Question

Determine the sum of the first k odd positive integers for a number of values of k. What generalizations occur to you? Are your inferences correct for all positive integers k?

Answer 1

`S_(n) = \sum_(k=1)^(n) (2k-1) = n^2`

Explanation:

Let's take a look at the first few odd numbers and their sum.

Lets define
`O_(k)` as the
`kth` odd number as:

`O_(k) = 2k-1`

So we have:

`O_(1) = 1\\O_(2) = 3\\O_(3) = 5\\O_(4) = 7\\`

And lets define the sum of all the odd numbers from
`k=1` to
`k=n` as:

`S_(n) = \sum_(k=1)^n O_(k) = \sum_(k=1)^n (2k-1)`

Lets now check some values of said sum:

`S_(1) = 1\\S_(2) = 1 + 3 = 4\\S_(3) = 1 + 3 + 5 = 9\\S_(4) = 1+3+5+7 = 16`

We can then observe than the sum up to
`n` equals
`n^2`

Let us then prove that this is the case by Induction.
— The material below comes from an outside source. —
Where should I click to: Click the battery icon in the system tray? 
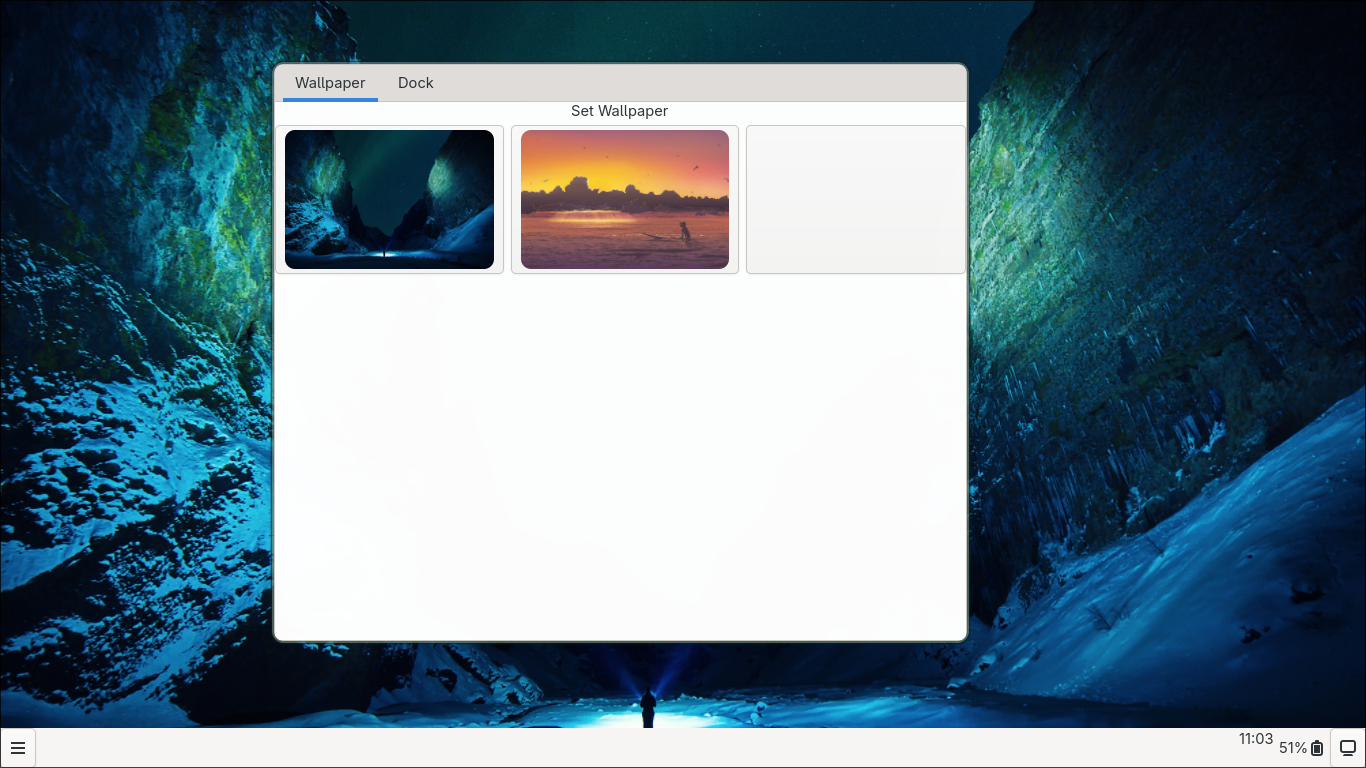(x=1317, y=748)
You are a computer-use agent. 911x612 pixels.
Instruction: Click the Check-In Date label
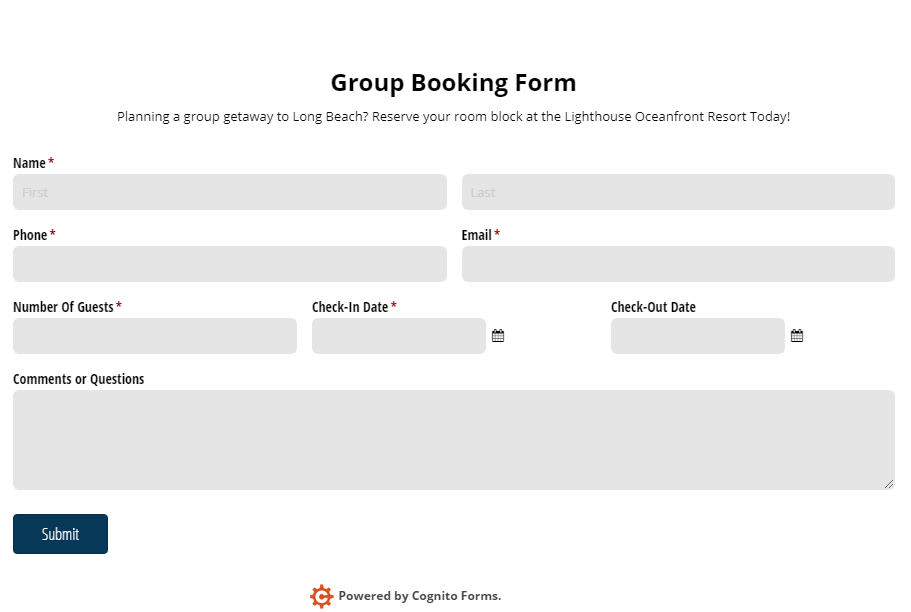(x=350, y=307)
First of all, we can prove this by an Induction Proof because we are taking all positive Integers. This is, we are working with the set of natural numbers
`\mathbb{N}`.

We want to prove that

`P(n) = S_(n) = \sum_(k=1)^n = n^2 \forall n\in \mathbb{N}`

This is, we want to prove that the sum of all odd numbers from
`1` to
`n` equals
`n^2` for all natural numbers.

Now, in order to prove something by Induction we need to check 2 things:

`1) The\ base\ case . \ The\ statement\ holds\ for\ n=1\\2) The\ inductive\ step.\ Prove\ that\ if\ the\ statement\ holds\ for\ n\ then\ it\ must\ hold\ for\ n+1\\`

`P(1)` is immediate:

`P(1) = \sum_(k=1)^1 2k-1 = 1 = 1^2`

Now let's assume the statement holds for
`P(n)` and let's take a look at
`P(n+1)`

`P(n+1) = \sum_(k=1)^(n+1) 2k-1`

And we can rewrite it by taking the last term out as:

`P(n+1) = \sum_(k=1)^n 2k-1 \ + 2.(n+1) - 1`

And by inductive hypothesis we know that
`\sum_(k=1)^n 2k-1 = n^2`

and then:

`P(n+1) = \sum_(k=1)^n 2k-1 \ + 2.(n+1) -1  = n^2 + 2n +2 -1 = n^2 +2n +1 = (n+1)^2`

And we have the proof we were looking for!